Case ID: pa-d-c_32/html/0484-01.html
Source: Caselaw Access Project
Author: {"author": "Sloane, J.,", "license": "Public Domain", "url": "https://static.case.law/"}
Date Created: 2024-08-24T03:29:51.129683

General Accident, Fire & Life Assurance Corporation’s Appeal.
    No. 2
    
      Frederick H. Spotis, for appellant.
    • Abraham Wernick, assistant city solicitor, contra.
    July 27, 1938.
   Sloane, J.,

We have already given our reasons for sustaining the action of the board of revision of taxes and dismissing the appeal of the General Accident company. Our opinion is reported in 32 D. & C. 118.

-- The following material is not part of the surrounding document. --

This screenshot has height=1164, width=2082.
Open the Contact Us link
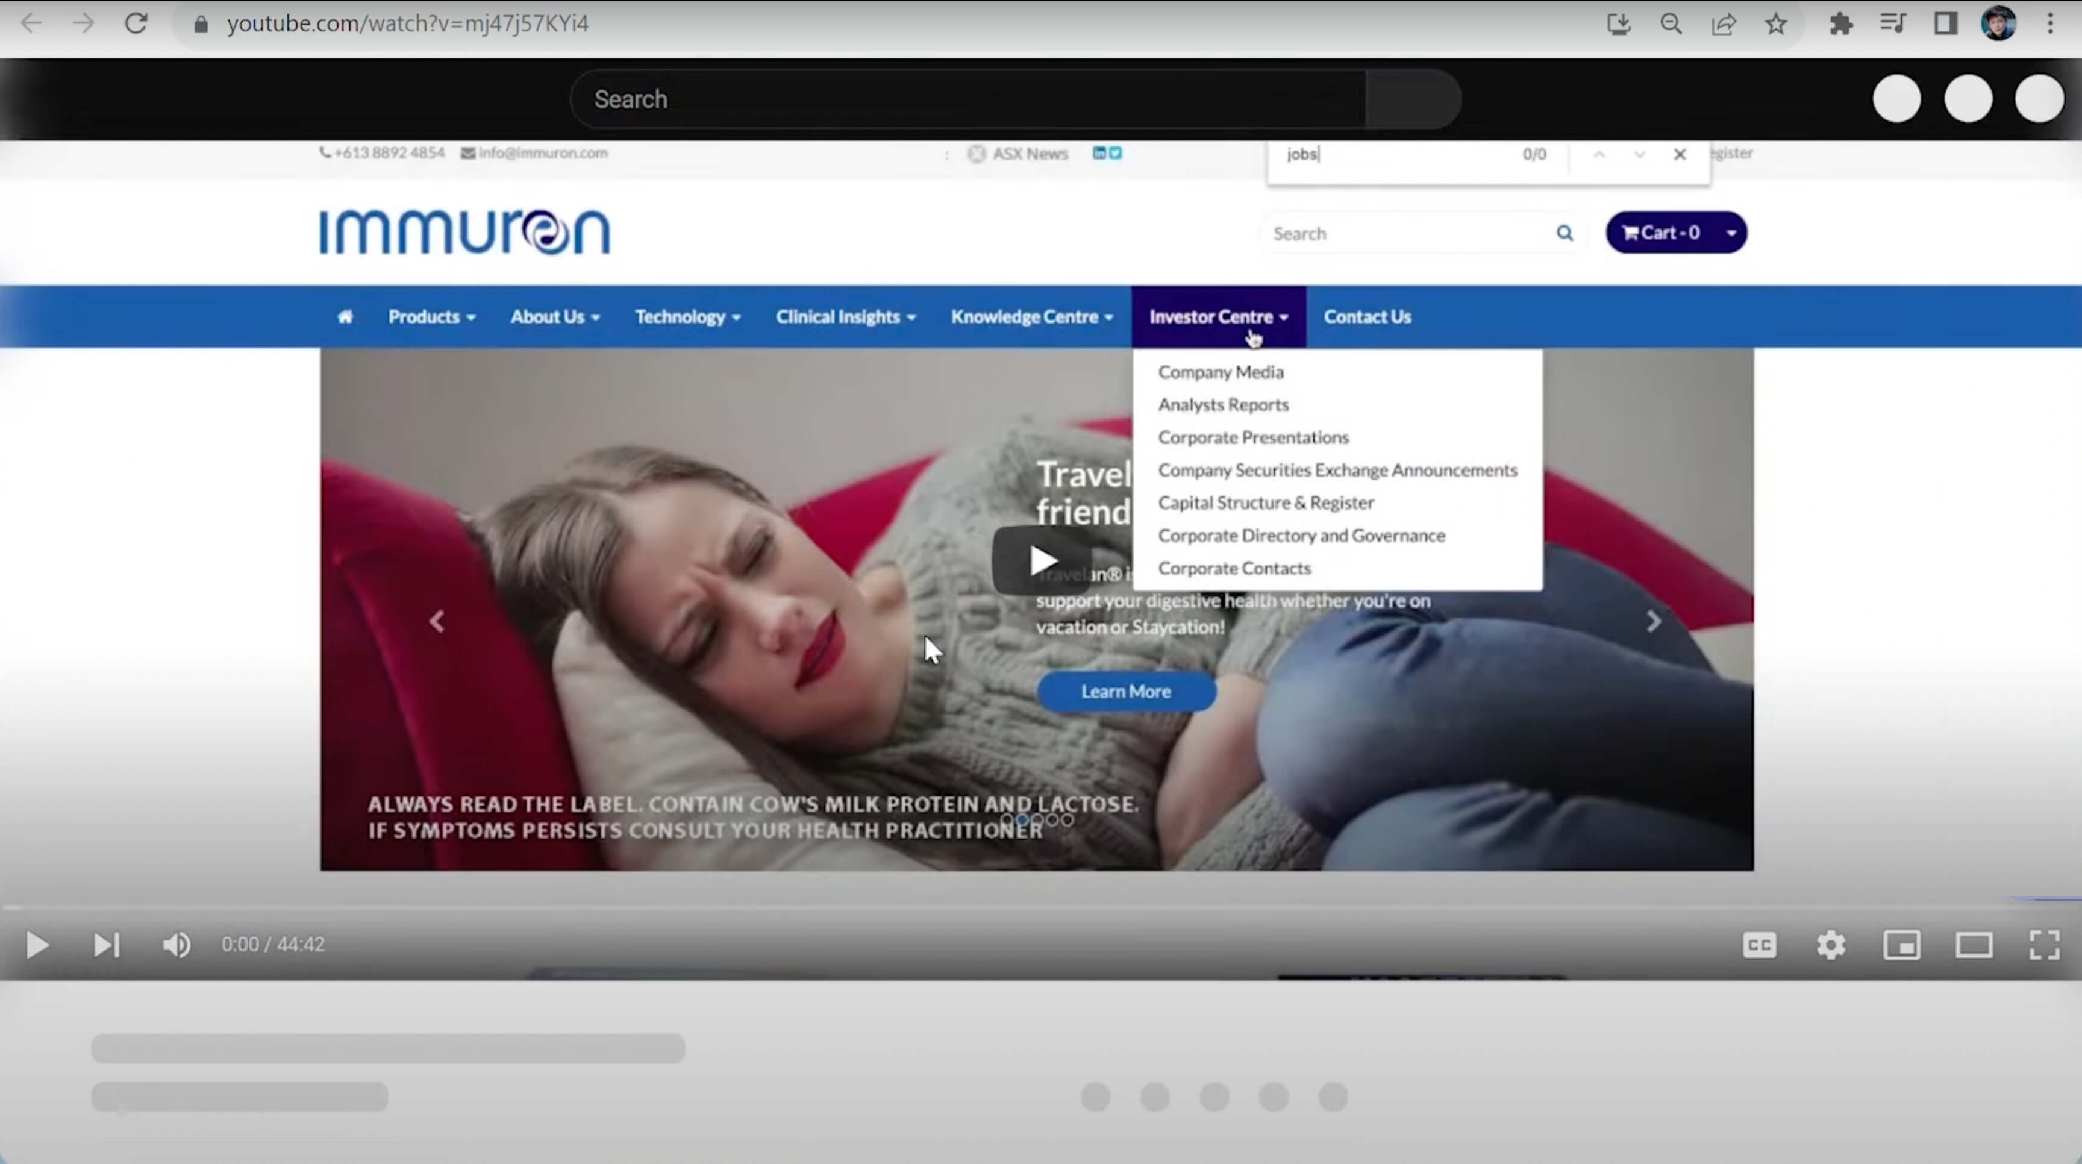point(1367,317)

We see no reason for changing our view. Under the agreement between the parties, the Girard Trust Company holds the securities for the benefit of policyholders of the General Accident, Fire & Life Assurance Corporation; this amounts to an active trust. “ ‘Property held in trust should be assessed to the trustee where he resides’: Guthrie v. Ry., 158 Pa. 433”: Cumberland County v. Lemoyne Trust Co., 318 Pa. 85, 97.

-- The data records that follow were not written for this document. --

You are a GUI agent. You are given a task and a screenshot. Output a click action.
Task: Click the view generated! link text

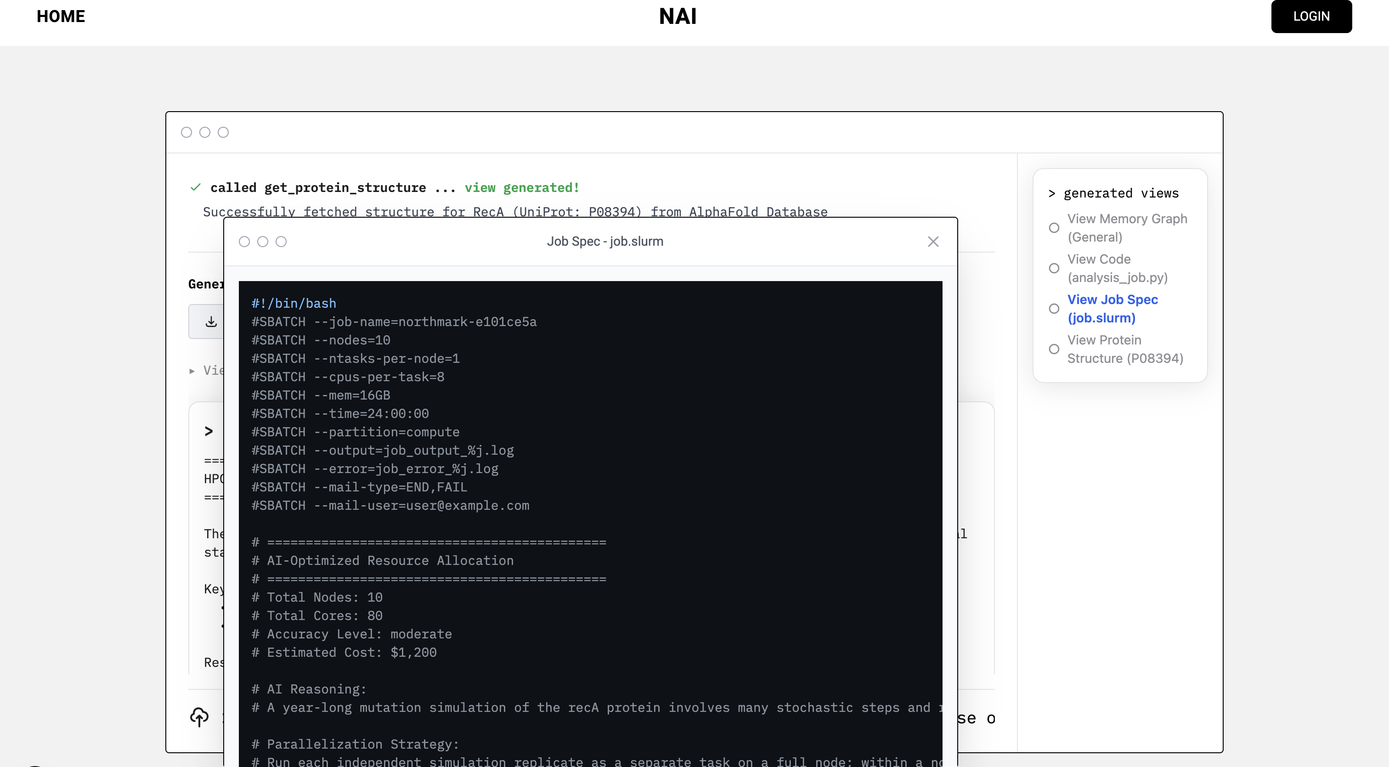point(521,188)
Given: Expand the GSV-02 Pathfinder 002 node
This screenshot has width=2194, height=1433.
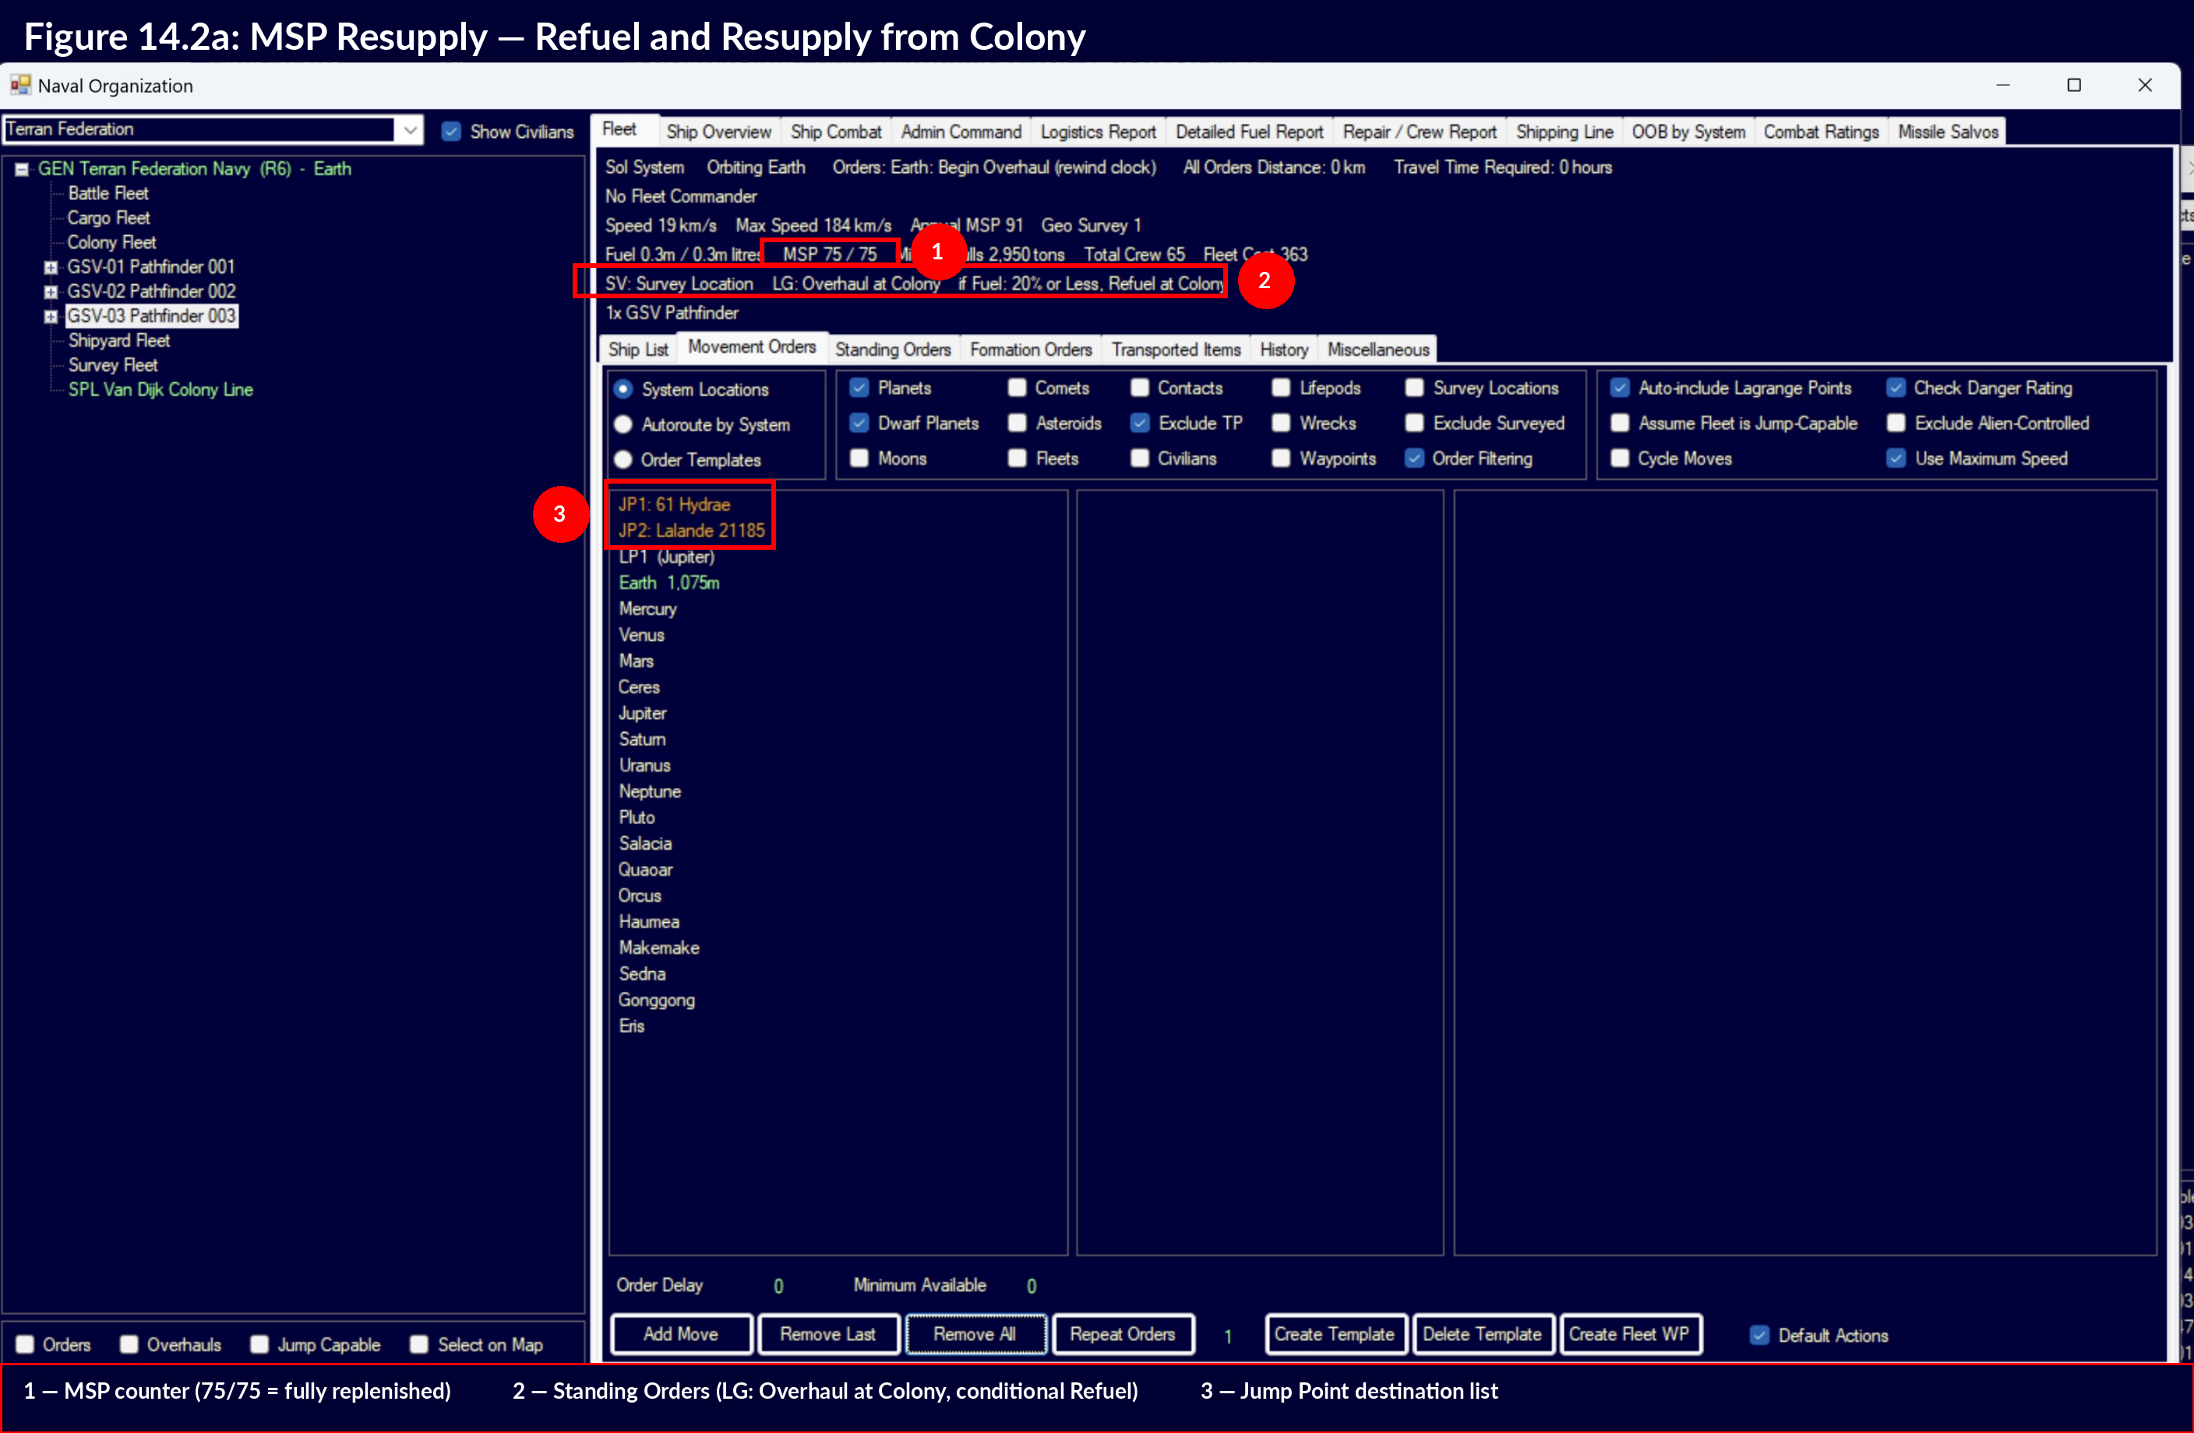Looking at the screenshot, I should [52, 292].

But even if not as an active trustee, certainly the securities held by the Girard Trust Company under its agreement with the General Accident company are “held or. possessed” by the trust company in some capacity for the use and benefit of the holders of policies of the General Accident company. They are therefore taxable (unless otherwise exempt) under section 1 of the Act of June 17, 1913, P. L. 507. See Cumberland County v. Lemoyne Trust Co., supra. We are informed by both counsel that the securities otherwise exempt were excluded in the tax calculation made by the board of revision of taxes.

We know of the recent decision of our Supreme Court in Miller’s Estate, 330 Pa. 477 (1938). There the estate of Charles Herbert Miller was assessed for a State personal property tax on shares (owned by the estate) of the General Reinsurance Corporation, a foreign insurance company doing business in this State. It was held that these shares could not be taxed because the insurance company was “relieved” or “exempt” from the payment of tax on its shares, and its shares were therefore excepted from taxation under the State Personal Property Tax Act of June 22, 1935, P. L. 414, sec. 3, as amended by the Act of July 17,1936, P. L. 51. But that is. not this case. The board of revision of taxes made its assessment on the securities owned by the General Accident company (held by the Girard Trust Company) and not on the shares of the General Accident company, owned or held by others.

Admittedly the General Accident company could have deposited these securities elsewhere in the United States than in this Commonwealth: The Insurance Company Law of May 17, 1921, P. L. 682, sec. 601; and it may weli be that, by taxing these securities, our trust companies may lose the benefit of such activity, and the securities hereafter will be deposited in other States. We deprecate the possibility of such loss. But ours is not the duty or privilege of averting such possibility. We must sustain the law as it stands. Any change must come from the legislature.

The exceptions of the General Accident, Fire & Life Assurance Corporation to our conclusions are dismissed.